Phishing URL Scanner — Result Reference Guide
This guide explains every field in your scan results and how to interpret them. The scanner loads the target URL in a sandbox, follows redirects, inspects headers and scripts, and calculates a risk score based on observed issues.
You can try the live tool here: https://itknowledgebases.com/phishing-check/
Final URL
What it is: The destination after all redirects. If it differs from the input URL, the page forwarded automatically.
Why it matters: Reveals protocol upgrades (http→https), tracking, link shorteners, and potential cloaking or phishing behavior.
Status
What it is: The HTTP status code returned by the server (e.g., 200, 301/302, 403/404, 429, 5xx).
Why it matters: A 429 indicates rate limiting or anti-bot controls; 3xx shows redirects; 5xx indicates server errors.
SSL Valid
What it is: Whether a valid HTTPS certificate is in use.
Why it matters: Invalid or absent TLS can allow interception or tampering.
Redirects
What it is: A chain of all forwards encountered (e.g., http:// → https:// → login.example.net).
Why it matters: Multiple hops can slow pages and hide destination changes; unexpected domains warrant review.
Title
What it is: The page’s <title> text.
Why it matters: Mismatched titles or generic placeholders can indicate templated or deceptive pages.
Meta Tags
What it is: Key <meta> entries (e.g., viewport, description, robots, og:*).
Why it matters: Missing or unusual values affect SEO and can hint at auto-generated or cloaked pages.
Third Party Domains
What it is: External hosts for scripts, images, and styles.
Why it matters: Excessive or unrelated third parties increase risk and tracking exposure.
Suspicious Third Parties
What it is: Highlighted external domains that appear unrelated or risky.
Why it matters: Any domain flagged here should be manually verified.
Signals
What it is: Behavioral and structural indicators extracted from the page.
| Signal | Meaning |
|---|---|
credentialishForm | True if a login or credential capture form is present. |
hasPassword | True if an input of type password exists. |
microsoftImpersonation | True if the page mimics Microsoft branding. |
brandMention | Detected brand name in text or markup (helps spot impersonation). |
obfuscatedInlineScripts | Count of inline scripts that look minified/encoded; used by both legitimate and malicious sites. |
Issues (High / Medium / Low)
What it is: Findings grouped by severity.
- High: Clearly dangerous behavior (known phishing patterns, credential harvest, or malware scripts).
- Medium: Suspicious or deceptive behavior (hidden text, misleading redirects).
- Low: Configuration weaknesses (missing headers like HSTS, CSP, or Referrer-Policy).
Risk Score
What it is: Numeric score (0–100) summarizing potential risk from headers, scripts, redirects, domain age, and signals.

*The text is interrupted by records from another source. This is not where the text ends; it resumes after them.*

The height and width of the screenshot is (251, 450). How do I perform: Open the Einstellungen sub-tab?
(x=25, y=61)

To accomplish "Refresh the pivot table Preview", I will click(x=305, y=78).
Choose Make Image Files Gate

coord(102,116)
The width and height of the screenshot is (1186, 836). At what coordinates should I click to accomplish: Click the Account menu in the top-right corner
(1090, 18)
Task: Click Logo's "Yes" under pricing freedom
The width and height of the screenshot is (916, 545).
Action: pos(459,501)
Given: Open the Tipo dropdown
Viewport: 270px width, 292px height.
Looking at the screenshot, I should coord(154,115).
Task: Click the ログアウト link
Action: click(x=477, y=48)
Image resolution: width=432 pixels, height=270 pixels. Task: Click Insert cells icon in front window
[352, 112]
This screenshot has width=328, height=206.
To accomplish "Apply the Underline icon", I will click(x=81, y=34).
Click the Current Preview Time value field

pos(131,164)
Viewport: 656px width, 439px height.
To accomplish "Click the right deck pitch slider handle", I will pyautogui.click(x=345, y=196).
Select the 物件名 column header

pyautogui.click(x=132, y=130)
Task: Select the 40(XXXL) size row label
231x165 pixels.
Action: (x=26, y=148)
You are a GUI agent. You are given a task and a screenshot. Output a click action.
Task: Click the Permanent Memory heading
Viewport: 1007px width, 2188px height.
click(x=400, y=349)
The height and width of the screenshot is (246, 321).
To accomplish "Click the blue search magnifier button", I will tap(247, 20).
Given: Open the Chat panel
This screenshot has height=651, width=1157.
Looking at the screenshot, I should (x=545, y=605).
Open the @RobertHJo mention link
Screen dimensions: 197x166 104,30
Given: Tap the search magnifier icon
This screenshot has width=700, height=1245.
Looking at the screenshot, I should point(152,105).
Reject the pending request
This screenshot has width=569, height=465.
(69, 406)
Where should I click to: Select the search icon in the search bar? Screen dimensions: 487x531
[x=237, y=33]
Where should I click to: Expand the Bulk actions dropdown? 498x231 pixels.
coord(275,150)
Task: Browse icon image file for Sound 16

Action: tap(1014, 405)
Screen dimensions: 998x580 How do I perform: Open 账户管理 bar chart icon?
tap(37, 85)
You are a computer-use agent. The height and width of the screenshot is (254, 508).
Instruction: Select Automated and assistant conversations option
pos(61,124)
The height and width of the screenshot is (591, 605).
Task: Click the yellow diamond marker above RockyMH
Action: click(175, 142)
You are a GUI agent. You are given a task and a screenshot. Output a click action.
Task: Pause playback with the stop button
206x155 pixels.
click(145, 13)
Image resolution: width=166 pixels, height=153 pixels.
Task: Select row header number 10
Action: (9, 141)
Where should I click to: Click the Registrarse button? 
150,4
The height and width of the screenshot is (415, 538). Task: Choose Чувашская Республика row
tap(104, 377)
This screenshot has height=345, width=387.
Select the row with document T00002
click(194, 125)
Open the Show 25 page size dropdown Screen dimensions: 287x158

How to use: Higher scores suggest higher risk, but always confirm using the screenshot and your own context.
Severity
What it is: Text label corresponding to the risk score:
- low: 0–29
- medium: 30–69
- high: 70–100
Timings
navTimeoutMs: Maximum allowed navigation time before abort.totalMs: Total elapsed time for the scan.
Artifact
Stored report filename (e.g., latest.json) for API retrieval or debugging.
Ok
Indicates the scan completed successfully without fatal errors.
Headers
Raw HTTP response headers from the server. Important examples include:
content-security-policy— restricts resource loading to mitigate XSS.strict-transport-security— enforces HTTPS.x-frame-options— prevents clickjacking.referrer-policy— controls referrer leakage.
CSP Info
Shows whether a Content-Security-Policy is present and valid. Missing CSP increases exposure to script injection.
Session Data
Cookies or storage items detected. Look for secure flags (Secure, HttpOnly) and review for tracking identifiers.
Console Errors
Browser console messages captured during load (e.g., blocked resources, 4xx/5xx errors). Helpful for debugging anti-bot or resource failures.We do block resource heavy objects from loading.
_cache
Indicates whether the result came from cache (hit: true) or a live scan (false).
Cached results save cost and time for repeat queries.
How to Use the Screenshot
The screenshot provides visual verification. Even legitimate pages may appear “high risk” due to complex JavaScript, authentication flows, or obfuscation. Use the screenshot to confirm the expected branding, domain, and certificate. If those align with your expectations, the page is likely legitimate despite flagged indicators.
Next Steps
- Website owners: add missing headers, verify SSL/TLS, and reduce redirect chains.
- Security reviewers: treat risk scores as signals, confirm using the screenshot and WHOIS/DNS data.
- SEO analysts: ensure title/description tags are present, avoid hidden text, and verify canonical settings.